I watched two flies fucking, then decided to call Lady Death. I unzipped and waited for her voice.

“Hello.” I heard her voice.

“Ummm…,” I said.

“What? Oh, it’s you Belane. You getting anywhere on the case?”

“Celine is dead, he was born in 1891.”

“I’m aware of the statistics, Belane. Listen, I know that he is alive…somewhere…and the guy in the bookstore could be him. Are you closing in on anything? I want this guy. I want him badly.”

“Ummm…” I said.

“Zip up!”

“Huh?”

“You fool, I said, ‘zip up!’”

“Uh…all right…”

“I want positive proof whether this guy is or isn’t! I’ve told you that I’ve got this crazy mind block on this matter. Barton recommended you, he said you were one of the best.”

“Oh yes, I’m also working for Barton right now, as a matter of fact. Trying to locate a Red Sparrow. What do you think about that?”

“Listen, Belane, you solve this Celine thing and I’ll tell you where the Red Sparrow is.”

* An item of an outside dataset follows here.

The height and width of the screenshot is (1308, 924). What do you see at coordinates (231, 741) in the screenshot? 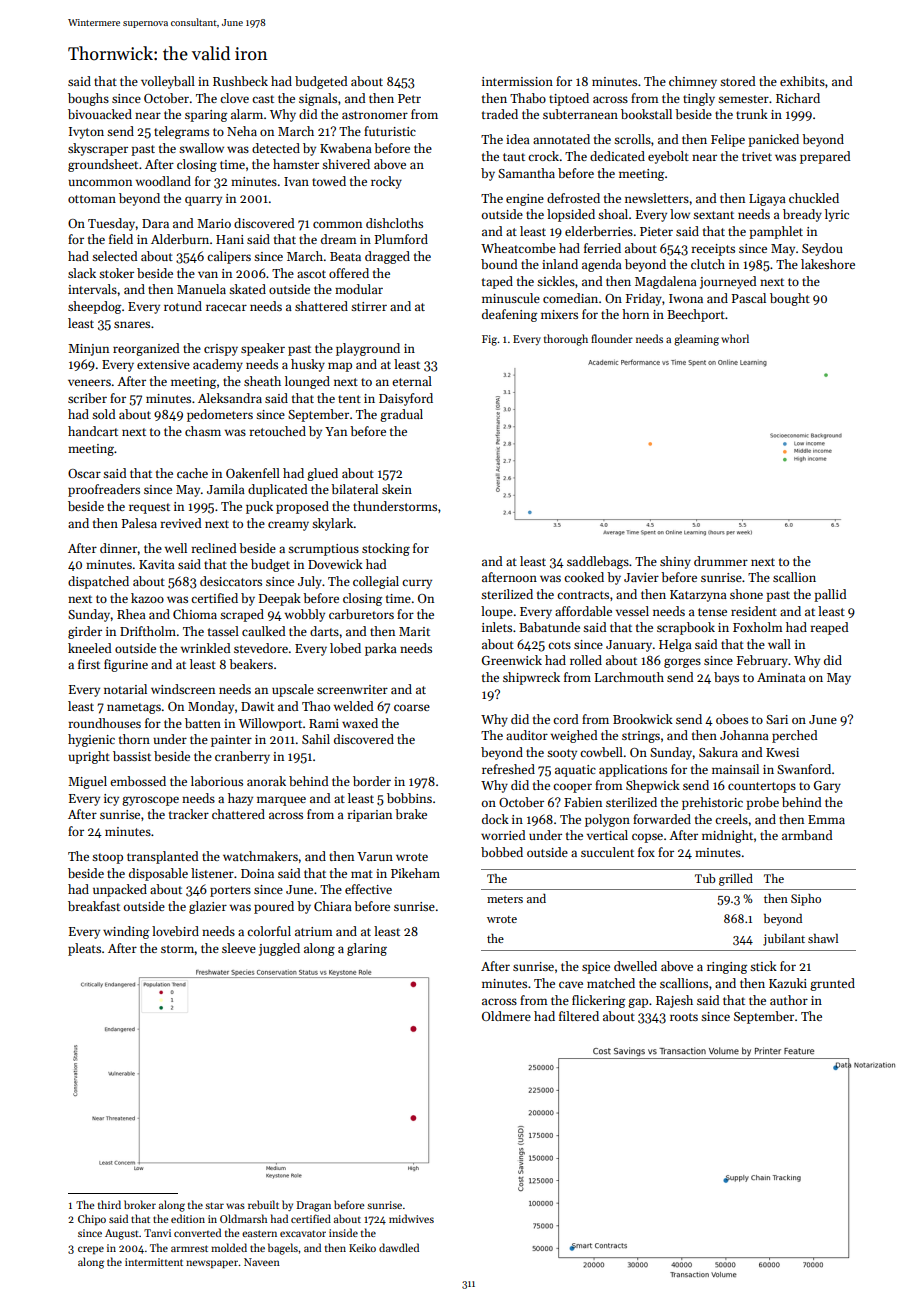
I see `painter` at bounding box center [231, 741].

“Oh will you, Lady? Oh, I’d do anything for you!”

“Like what, Belane?”

“Well, I’d kill my pet cockroach for you, I’d belt-whip my mother if she was here, I’d…”

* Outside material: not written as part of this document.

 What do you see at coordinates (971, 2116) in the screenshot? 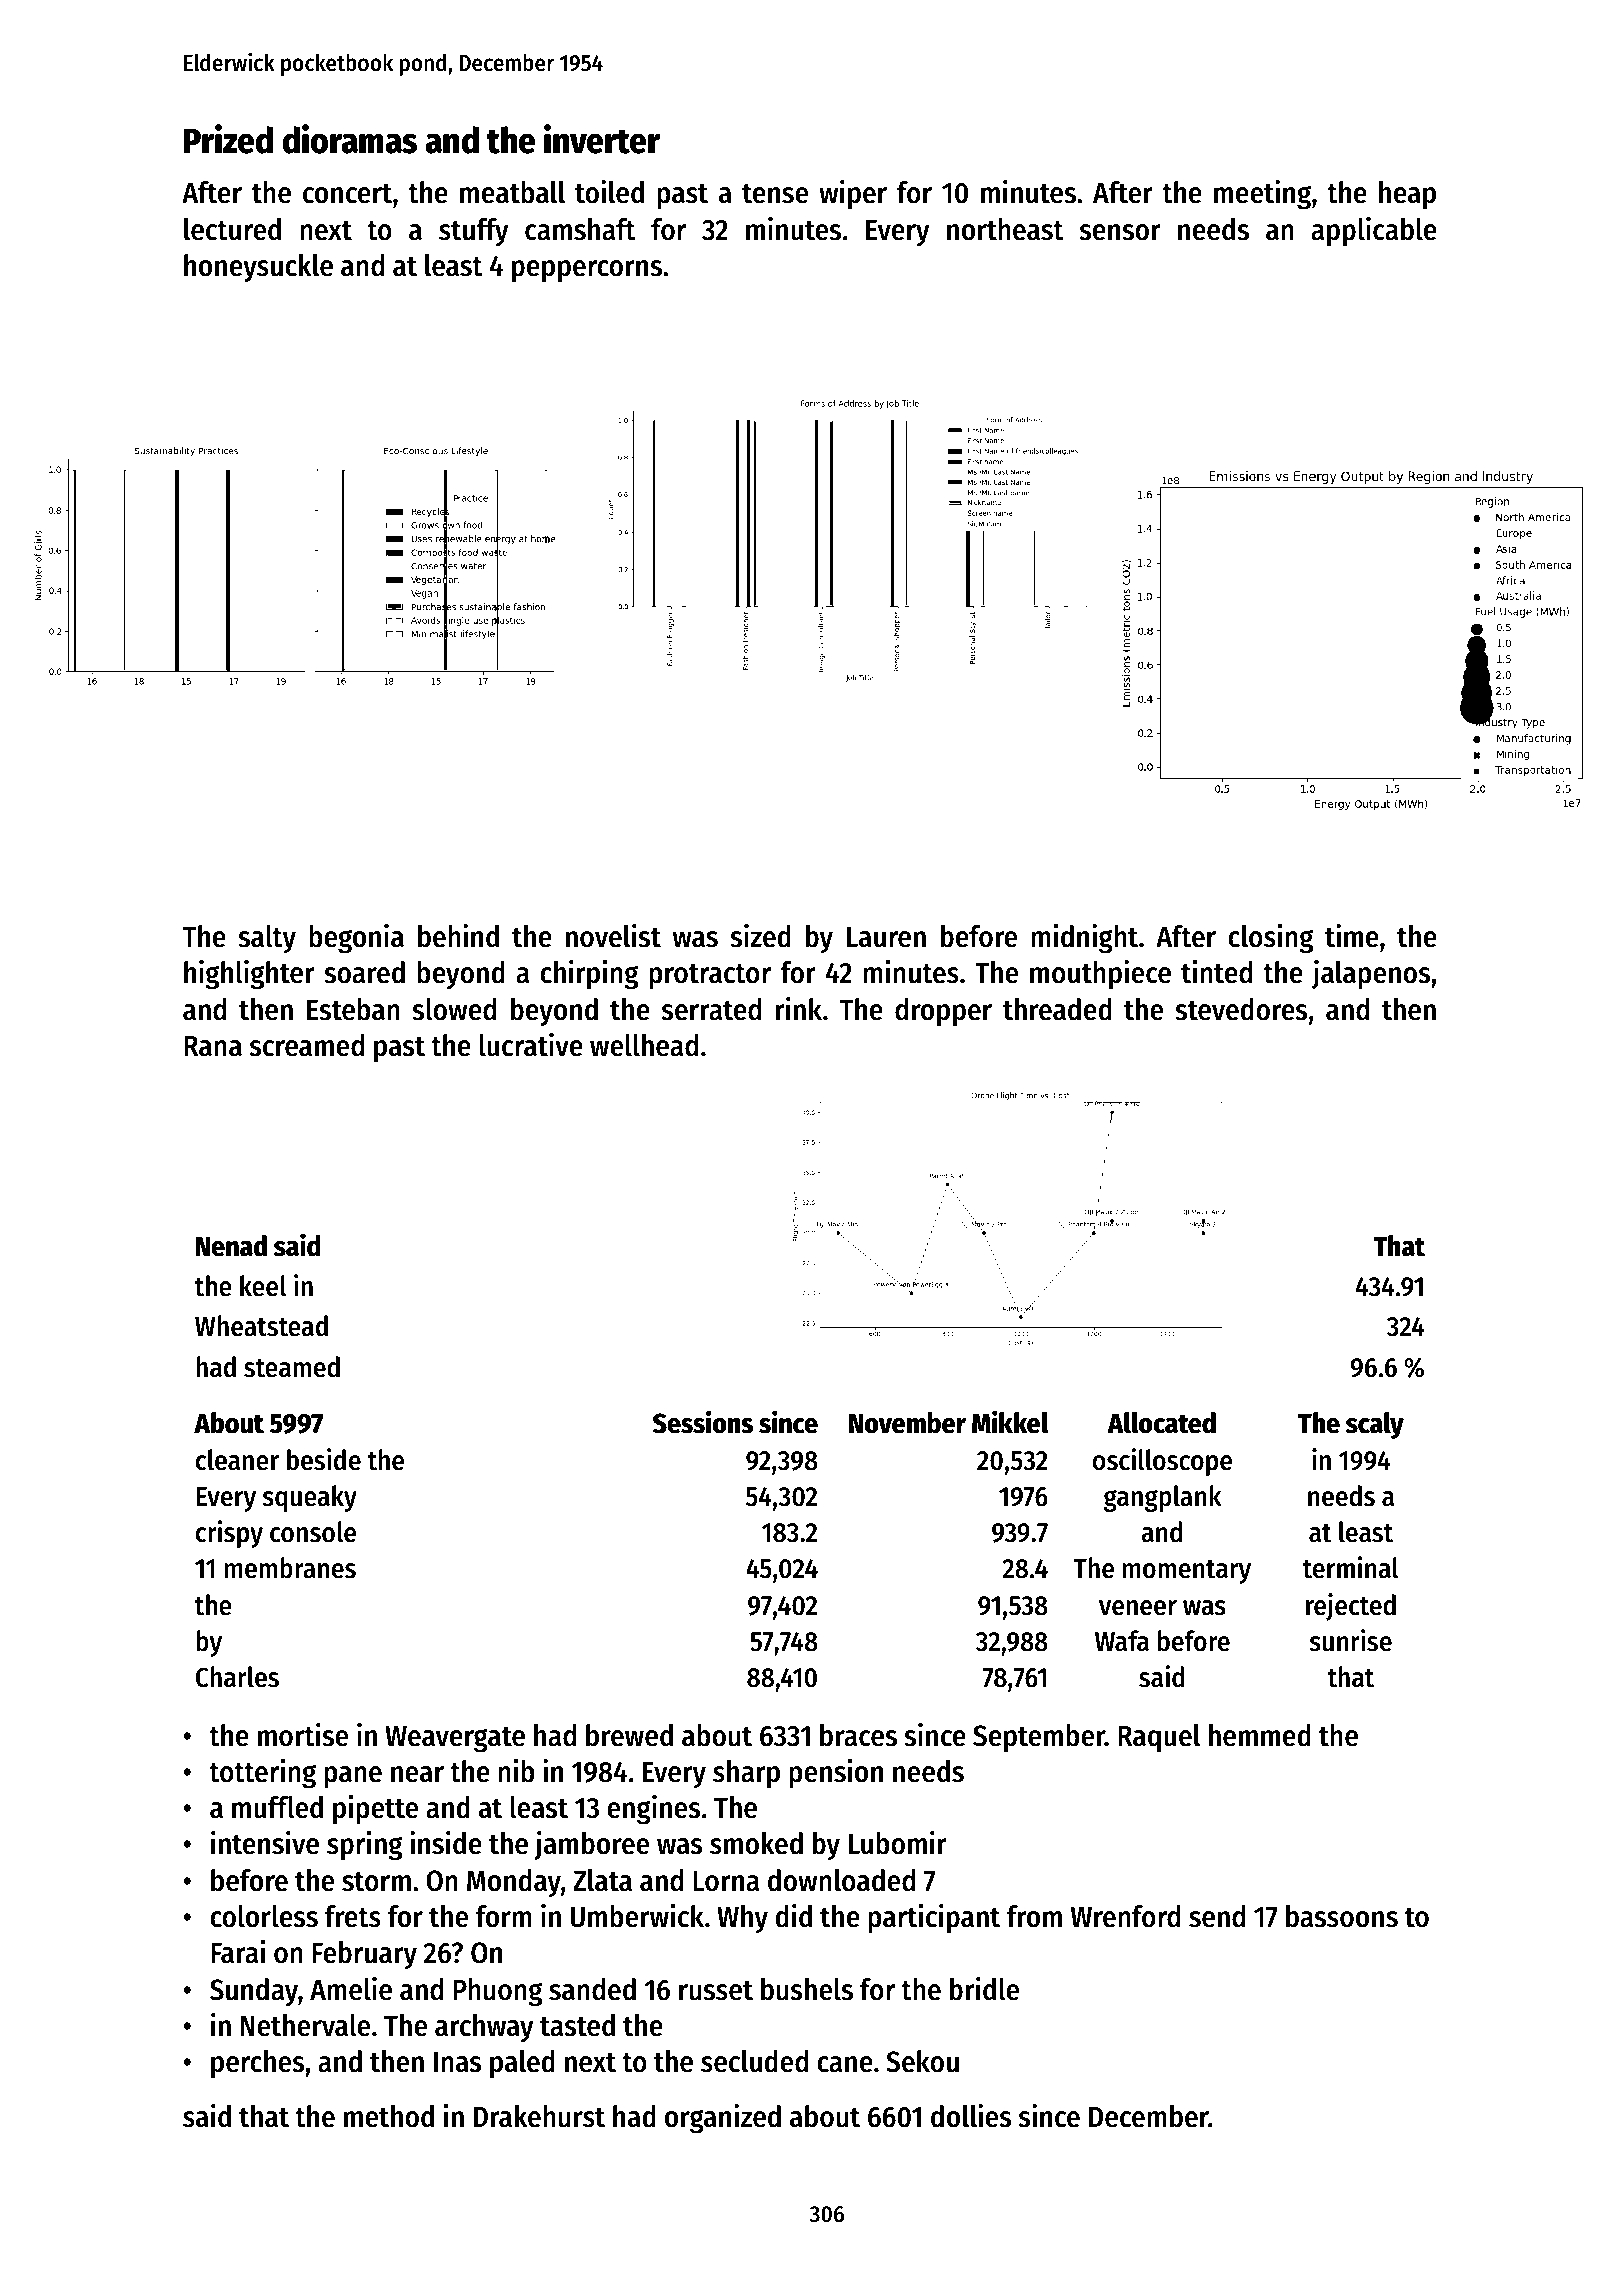
I see `dollies` at bounding box center [971, 2116].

“Stop babbling! I’m beginning to think Barton may have given me a bum steer! Well, you better get going! Either solve this Celine thing or I’m coming after you!”

“Hey, wait a minute, Lady!”

The phone was dead in my hand. I placed it back in its cradle. Ow. She had no block of any sort in getting right to me.

I had work to do.

I looked around for a fly to kill.

Then the door swung open and there stood McKelvey and a big stack of subnormal manure. McKelvey looked at me, then nodded toward it.

“This is Tommy.”

Tommy looked at me with his tiny dim eyes.

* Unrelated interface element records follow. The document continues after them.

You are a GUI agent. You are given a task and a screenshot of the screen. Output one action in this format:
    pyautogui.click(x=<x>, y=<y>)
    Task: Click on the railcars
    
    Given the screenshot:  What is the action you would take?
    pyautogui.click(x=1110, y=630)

“Pleased ta meatcha,” he said.

McKelvey grinned a horrible grin.

“Now, Belane, Tommy is here just for one purpose and that purpose is to slowly pound you to bloody henshit. Right, Tommy?”

“Uh huh,” said Tommy.

He looked like he weighed about 380. Well, shave his fur and you might get him down to 365.

I gave him a kindly smile

“Now look, Tommy, you don’t know me, do you?”

“Uh-uh.”

“Then why would you want to hurt me?”

“Because Mr. McKelvey told me to.”

“Tommy, if Mr. McKelvey told you to drink your peepee, would you do it?”

“Hey!” said McKelvey, “stop mixing my boy up!”

“Tommy, would you eat your mother’s poo-poo just because Mr. McKelvey told you to eat your mother’s poo-poo?”

“Huh?”

“Shut up, Belane, I’ll do the talking here!”

He turned to Tommy.

“Now, I want you to rip this guy apart like an old newspaper, just tear him to shreds and throw him to the fucking winds, got it?”

“I got it, Mr. McKelvey.”

“Good, then what are you waiting for, the last rose of summer?”

Tommy stepped toward me. I slipped the luger out of the drawer, pointed it towards Tommy’s gross immensity.

“Hold it, Thomas, or you’ll be spouting more red than the jerseys of the Stanford football team!”

“Hey,” said McKelvey, “where’d you get that damned thing?”

“A dick without a gat is like a tomcat with a rubber. Or like a clock without hands.”

“Belane,” said McKelvey, “you talk goofy.”

“I been told. Now tell your boy to back off or I’ll put so much daylight through him that you’ll be able to toss a grapefruit through!”

“Tommy,” said McKelvey, “come on back here and stand in front of me.”

They stood there like that. I had to figure out what to do with them. It wasn’t easy. I’d never won a scholarship to Oxford. I’d slept through biology and I was weak in math. But I had managed to stay alive up until now.

Maybe.

Anyhow, I momentarily held some kind of an ace in some kind of a stacked deck. I had to make a move. Now or never. September was coming. The crows were in council. The sun was bleeding.